Problem | For the entries below, report every line that includes the word "agent".

(Data shown)

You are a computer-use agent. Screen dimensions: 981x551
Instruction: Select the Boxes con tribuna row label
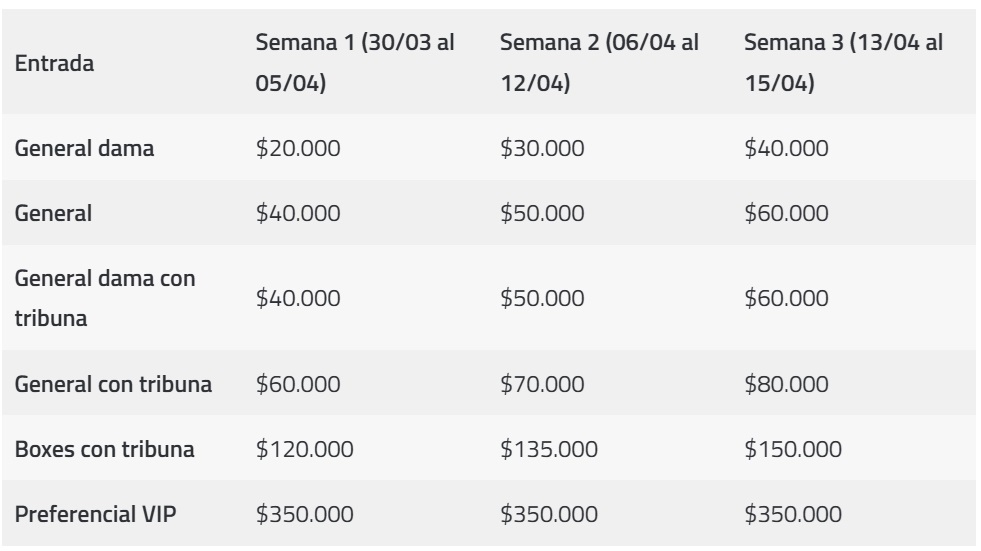pos(102,449)
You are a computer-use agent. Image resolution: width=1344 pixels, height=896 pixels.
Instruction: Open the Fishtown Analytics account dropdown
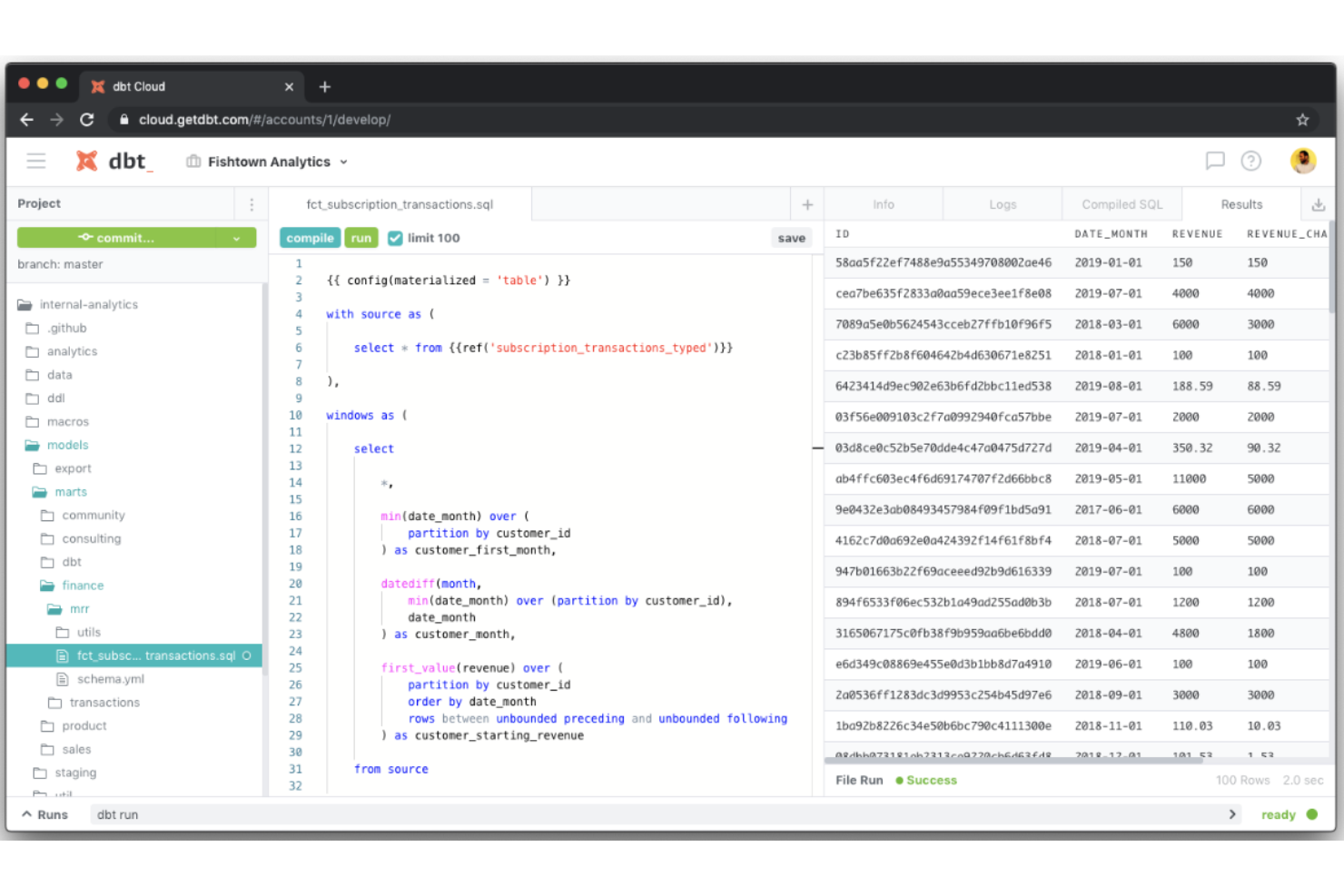(x=265, y=161)
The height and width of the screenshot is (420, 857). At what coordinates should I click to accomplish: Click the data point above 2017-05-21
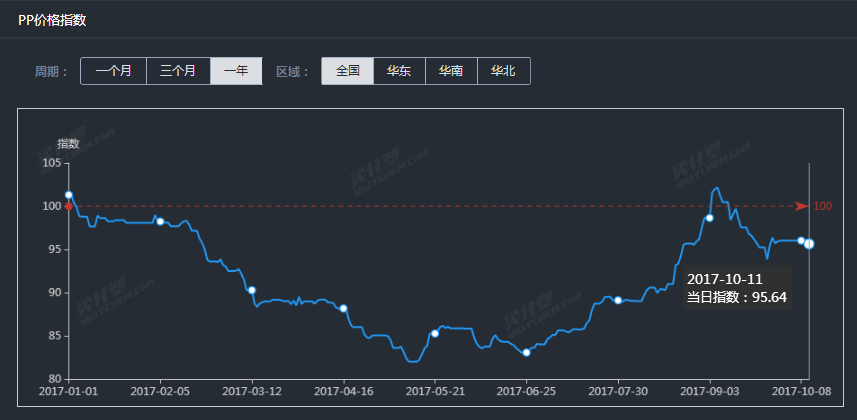click(435, 334)
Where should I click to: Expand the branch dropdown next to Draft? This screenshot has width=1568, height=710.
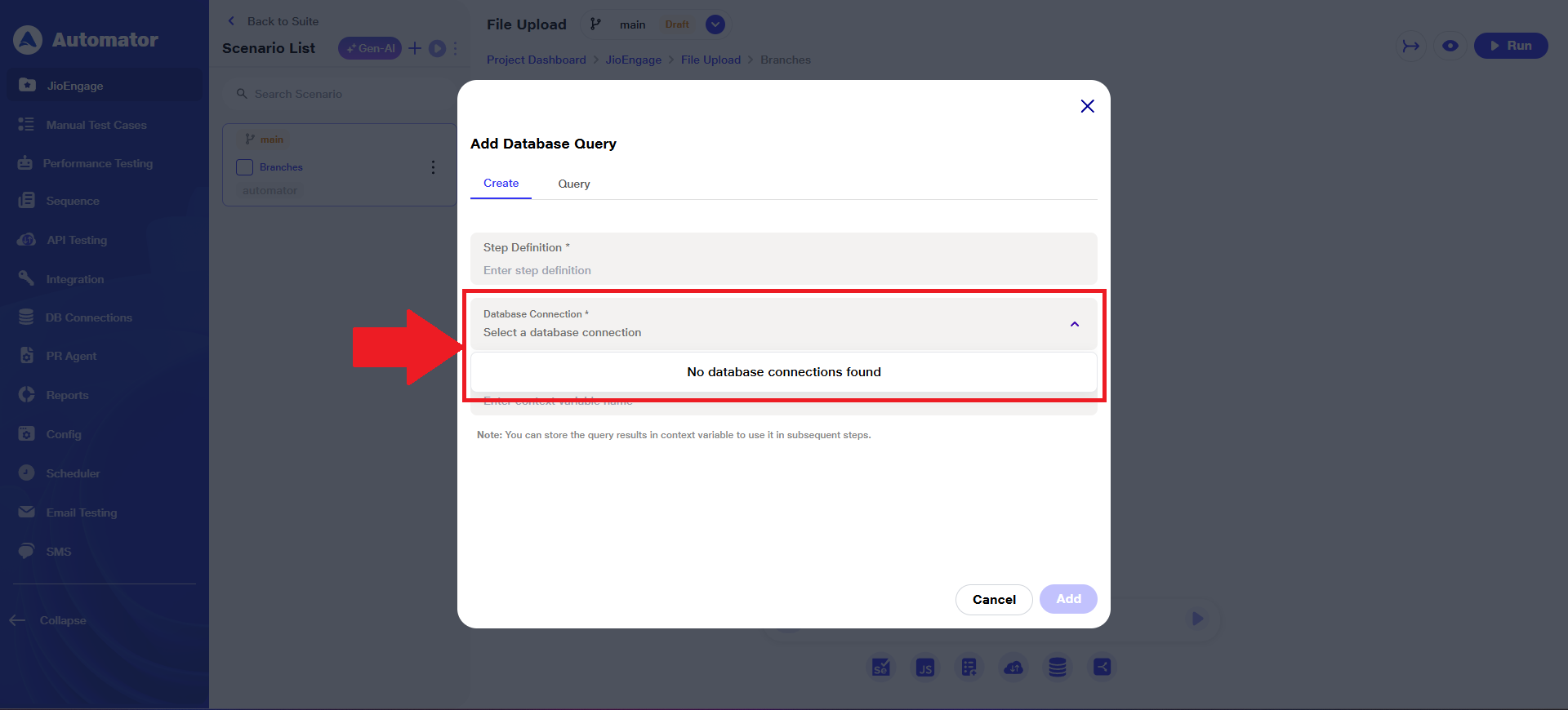pos(715,24)
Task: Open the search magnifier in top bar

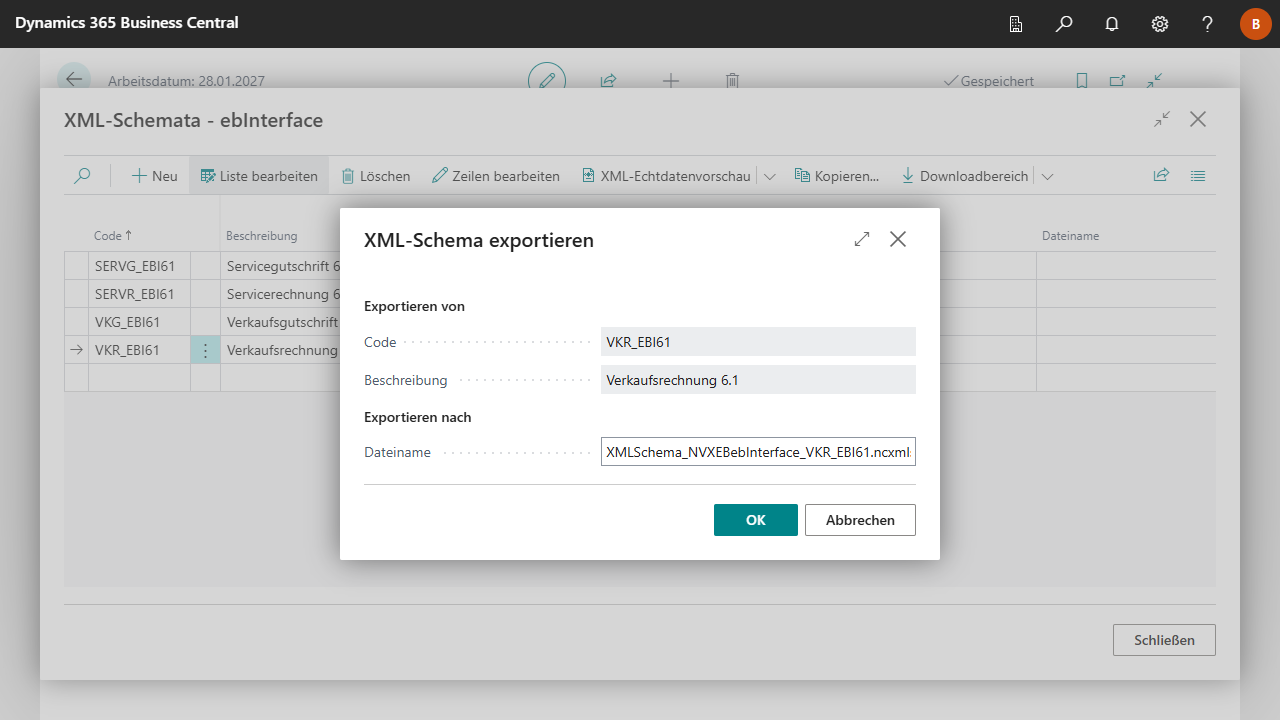Action: click(x=1064, y=24)
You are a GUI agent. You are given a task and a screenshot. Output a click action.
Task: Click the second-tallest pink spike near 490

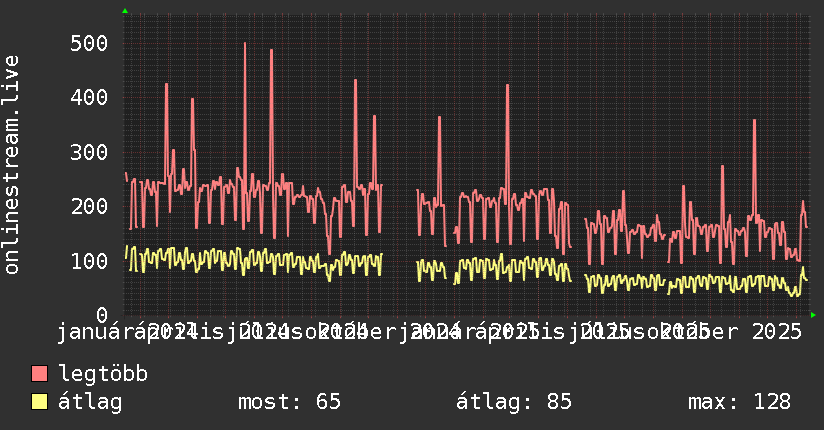tap(271, 54)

(End Data shown)

Solution |
You are a computer-use agent. Screen dimensions: 981x551
You are a computer-use agent. Image resolution: width=1344 pixels, height=896 pixels.
You are a GUI agent. You are given a task and a screenshot. Output a click action.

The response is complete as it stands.